Friday, June 26, 2015

Porcupines! or, How to make one package of meat fill an entire casserole

Today, we at A Book of Cookrye are making meatballs! However, we aren't making just any meatballs. Normally, we take meatballs very literally. Aside from some seasonings, we make ours with nothing but meat. But today, we figure if anyone would know how to stretch meat, it's people living in the Depression. Therefore, we're consulting Mrs. George Thurn's book again and perpetrating this:
"And I said to him, 'I know the depression's on if ya gotta find work with your hands, but keep'em off of me!'"

Seems pretty straightforward, yes?
That's... a lot of milk.

We at A Book of Cookrye were going to use raw rice, but we ended up cadging this off of a friend instead.

People have been adding bread crumbs, crushed cereal, and such to meatballs for a long time, so why does rice look so weird here?

But you know what? There's a Depression on, and this made one tray of meat nearly fill a bowl.
It's like magic.

We at A Book of Cookrye made an executive decision at this point. We do not like canned tomato soup enough to let this much ground beef stew in it, even if we did just cut it with a lot of rice and such. We used spaghetti sauce instead.

And no, we're not kidding when we said this really stretched out the meat. As you can see, we ended up stacking the meatballs and they barely filled our really big casserole. Admittedly, we accidentally ended up doubling this recipe when we checked the meat label and realized it was twice as much as called for (Wheeee! Surprise meat!!), but this is a lot of meatball. We ended up layering them with sauce on top to possible keep them separated. We had no idea if they would remain meatballs or if they would merge into one massive casserole-sized wad of meat, spaghetti sauce, and rice.
We then realized that they weren't supposed to bake for 35 minutes. It's 35 minutes with the lid off and another 35 with the lid on. That's seventy minutes!
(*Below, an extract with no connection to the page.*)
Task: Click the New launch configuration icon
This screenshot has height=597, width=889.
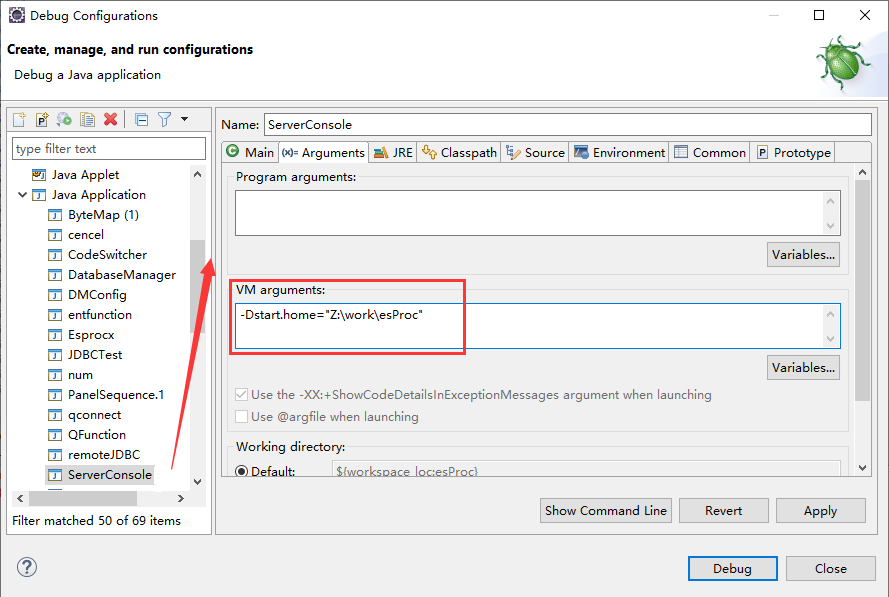Action: point(19,120)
Look at the little bristly porcupines! Incidentally, someone asked what I was making when I pulled this out of the oven. Upon my answering "porcupine balls," he thought I had procured porcupine meat. Meanwhile, I'm not sure how I kept from giggling every time I thought about the phrase "porcupine balls."

 As you can see, the rice turned into reasonably convincing porcupine quills.

Also, quite fortunately, the porcupine balls had not coalesced into a massive porcupine. I understand it's always better when different balls stay separate. Putting them on top of spaghetti seemed redundant with the rice in them already, so we just dumped them out and got a fork.

You know how rice tastes when you eat it last so you can mix it with whatever sauce, crumbled-off food bits, and other things fell back onto the plate? That's what these were. We liked them a lot. However, cook them covered the whole time. I don't know what cooking them uncovered half the time was supposed to do, but it meant the balls on top had crunchy rice sticking out of them.


  1. My elementary school served porcupine balls and they were NOT GOOD. Like, gag reflex not good. Must have been tomato soup.

    1. Yeah, the meatballs themselves are a pretty normal recipe aside from the rice. But cooking them in tomato soup just sounded terrible.